> _TASK PROMPT_:
Find the line containing "Viewport: 1568px width, 345px", then return it and every line after it through the end of the records, exactly. Leave out pictures.
______
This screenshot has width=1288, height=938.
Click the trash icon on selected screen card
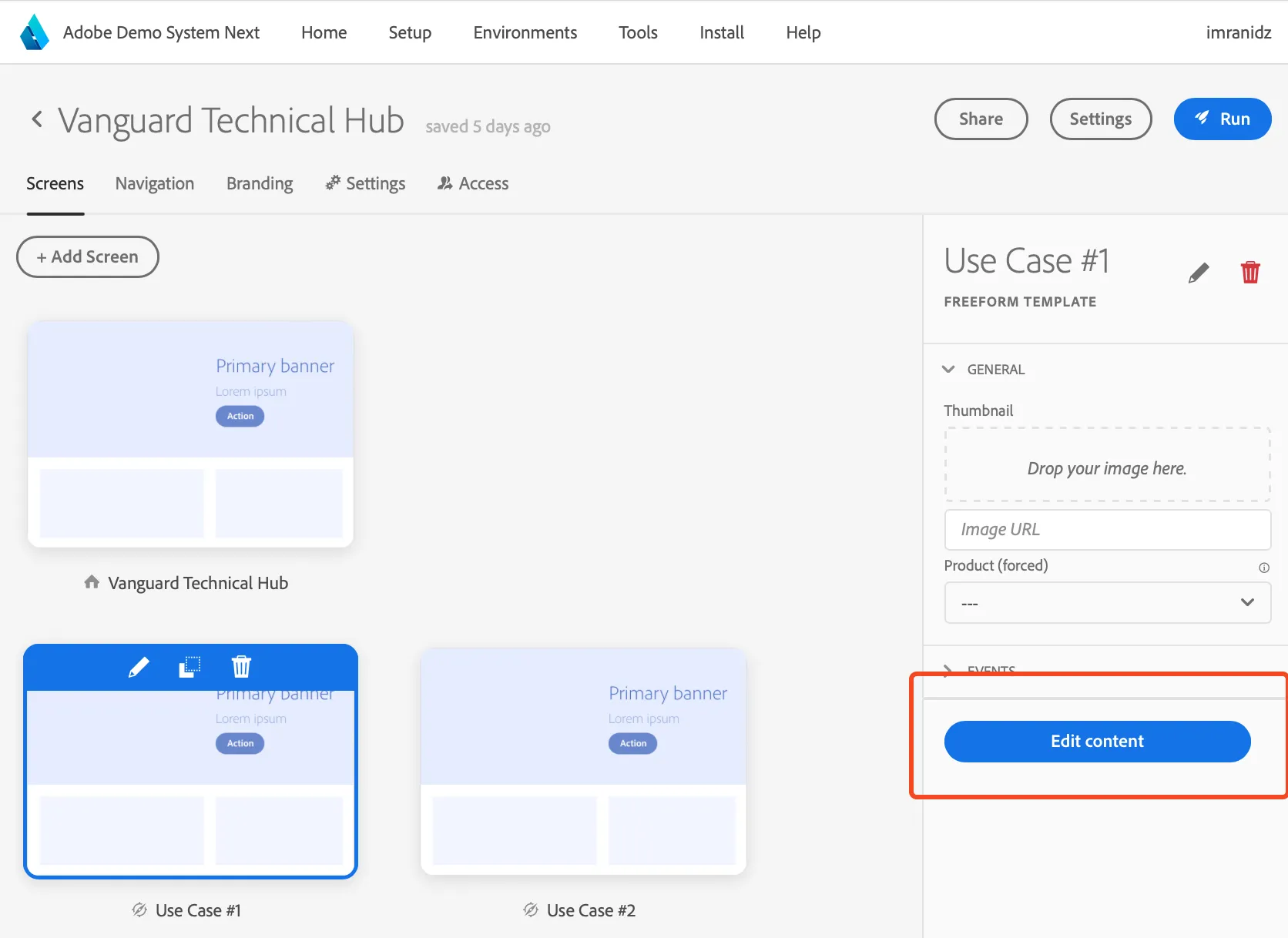tap(241, 666)
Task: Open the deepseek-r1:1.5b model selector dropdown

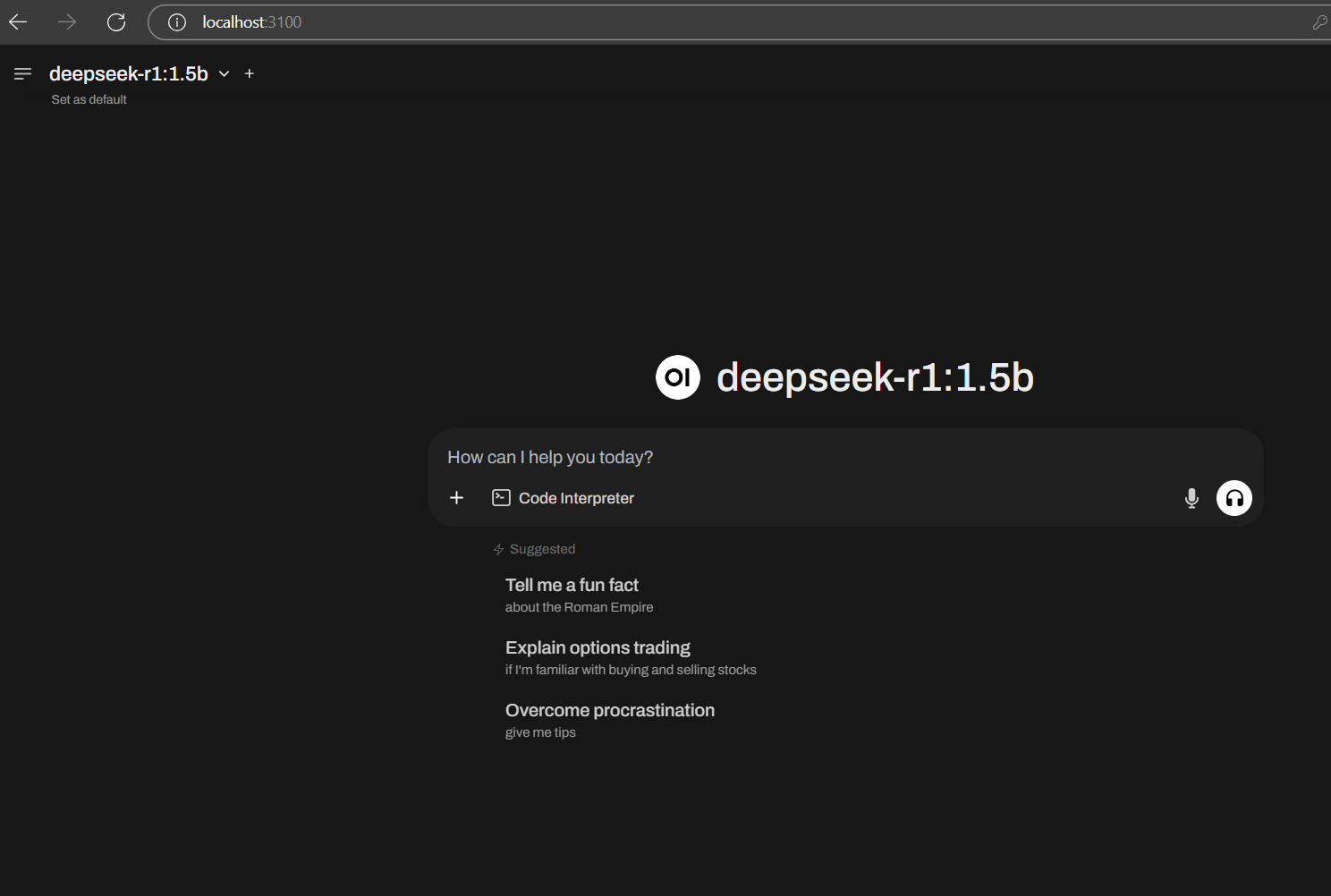Action: [128, 73]
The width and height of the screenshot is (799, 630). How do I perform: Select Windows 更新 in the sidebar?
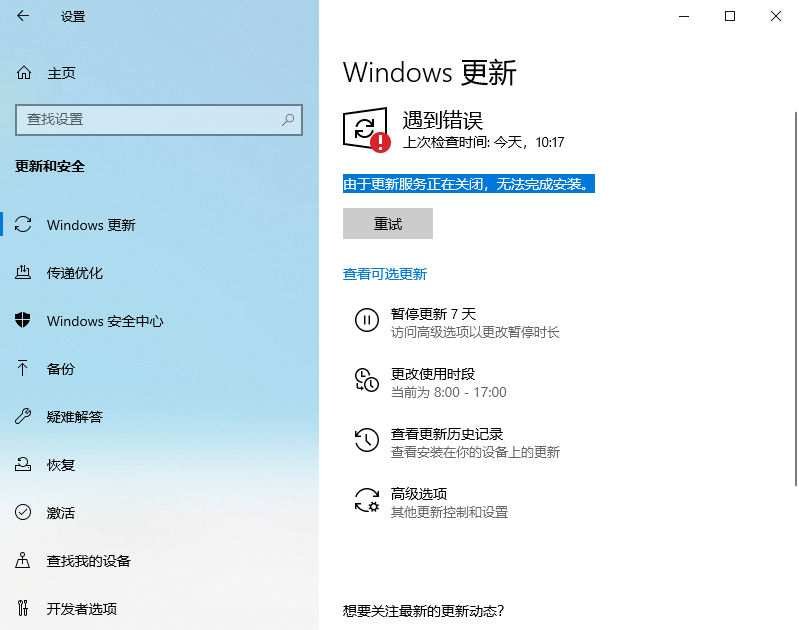click(91, 225)
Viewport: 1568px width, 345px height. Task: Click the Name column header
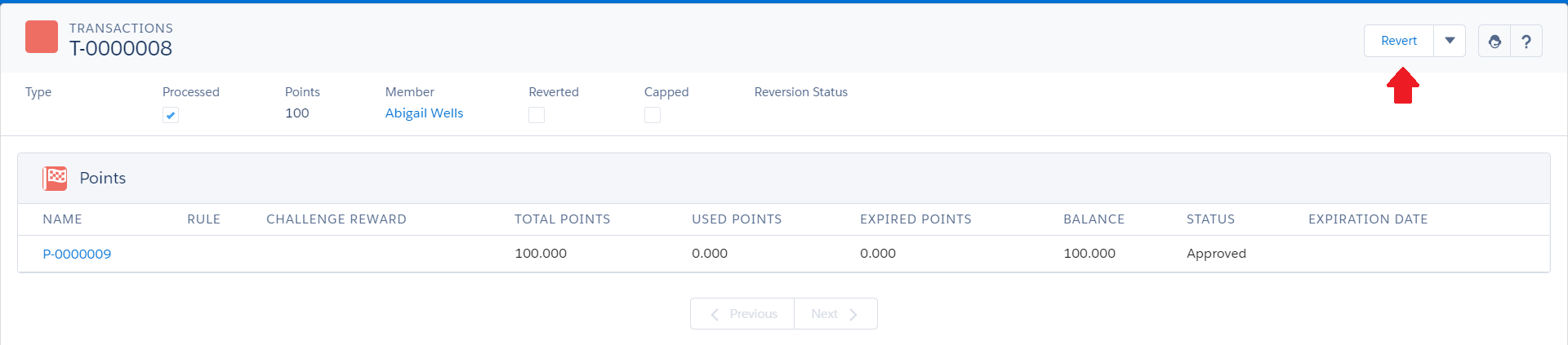coord(62,219)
______
> _THE ANSWER_:
Viewport: 1568px width, 345px height. Task: Click the Name column header
coord(62,219)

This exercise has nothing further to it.